At Newsweek, Jesse Ellison has a harrowing story on sexual assault against men in the military. I highly recommend the whole thing, but I found these tidbits particularly interesting:
[I]t is the high victimization rate of female soldiers—women in the armed forces are now more likely to be assaulted by a fellow soldier than killed in combat—that has helped cast light on men assaulting other men. For most of military history, there was neither a system nor language in place to deal with incidents of soldier-on-soldier sexual assault…
By the Pentagon's own estimate, figures for assaults on women likely represent less than 20 percent of actual incidents. Another study released in March found that just one in 15 men in the Air Force would report being sexually assaulted, compared with one in five women.
What’s interesting here is that both admitting to and confronting the problem of male-on-male sexual assault is dependent on eschewing the stereotypes used to attack female rape victims, such as the she was asking for it-type rhetoric. It also requires moving past the image of the rapist as a sexually frustrated man looking for an outlet. Feminists for years have worked to counteract popular beliefs that women are somehow to blame and that men rape out of passion, rather than aggression.
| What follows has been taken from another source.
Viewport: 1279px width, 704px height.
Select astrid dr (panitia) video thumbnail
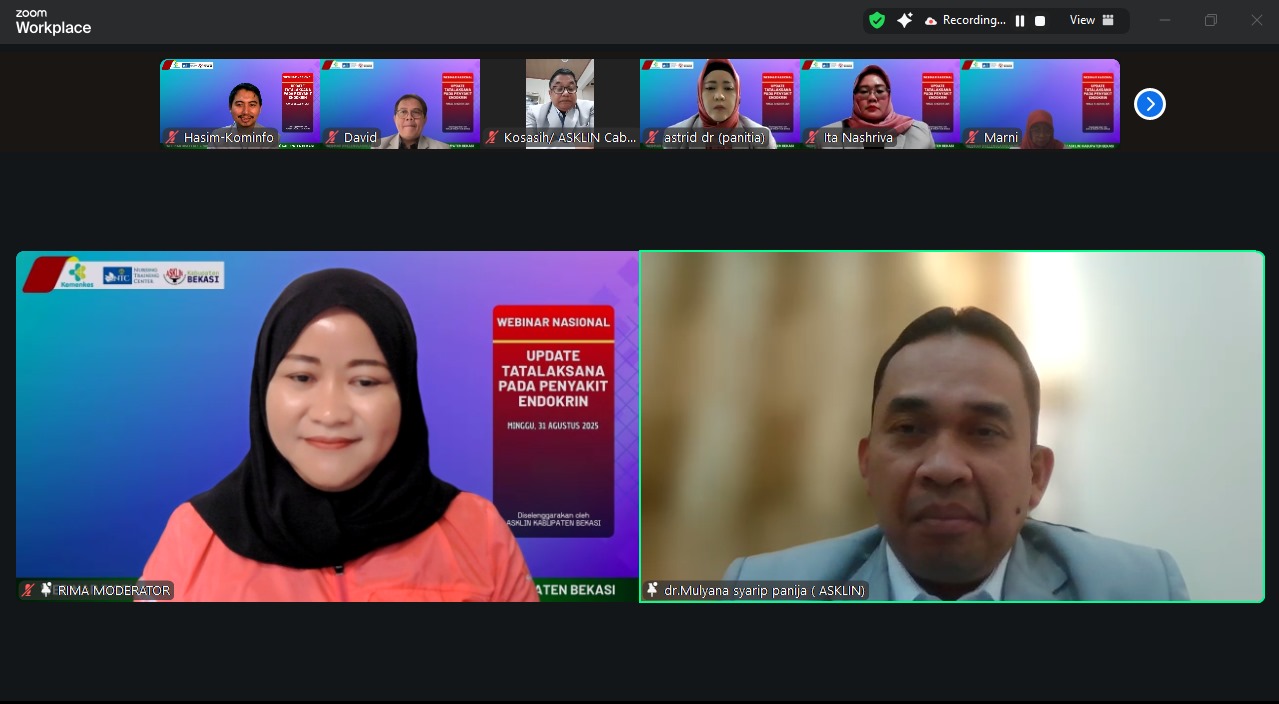click(x=719, y=100)
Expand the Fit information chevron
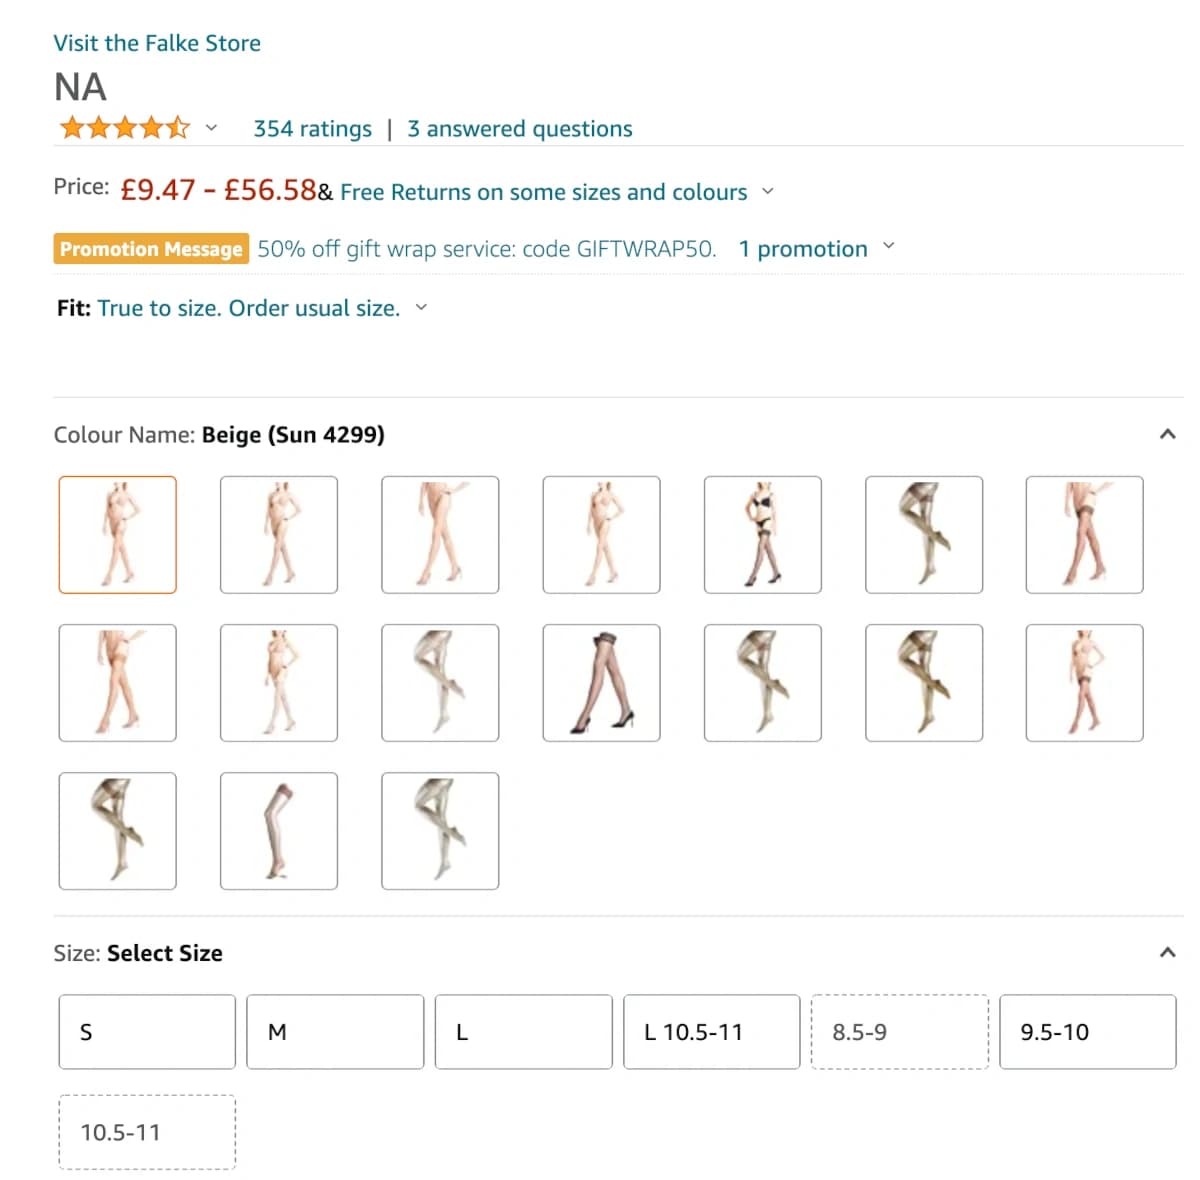 [x=420, y=308]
In this way, women's advocates have made inroads that also benefit men. According to the article, it wasn't until 1992 that Department of Defense even acknowledged rape in the military as an offense, and even then, it only pertained to female victims. This is an instance in which women's rights have led to more rights for men. Nineteen years after sexual assault against women became an offense, both men and women plaintiffs have filed a class-action suit in February against Secretaries of Defense Gates and Rumsfeld for not sufficiently combating sexual assault in the military. This is a huge problem our military needs to address -- and in general, violence against women remains both pervasive and largely ignored. But assault in the military serves as an useful reminder that gender stereotypes are harmful across the board and that men stand to benefit from some of feminism's successes.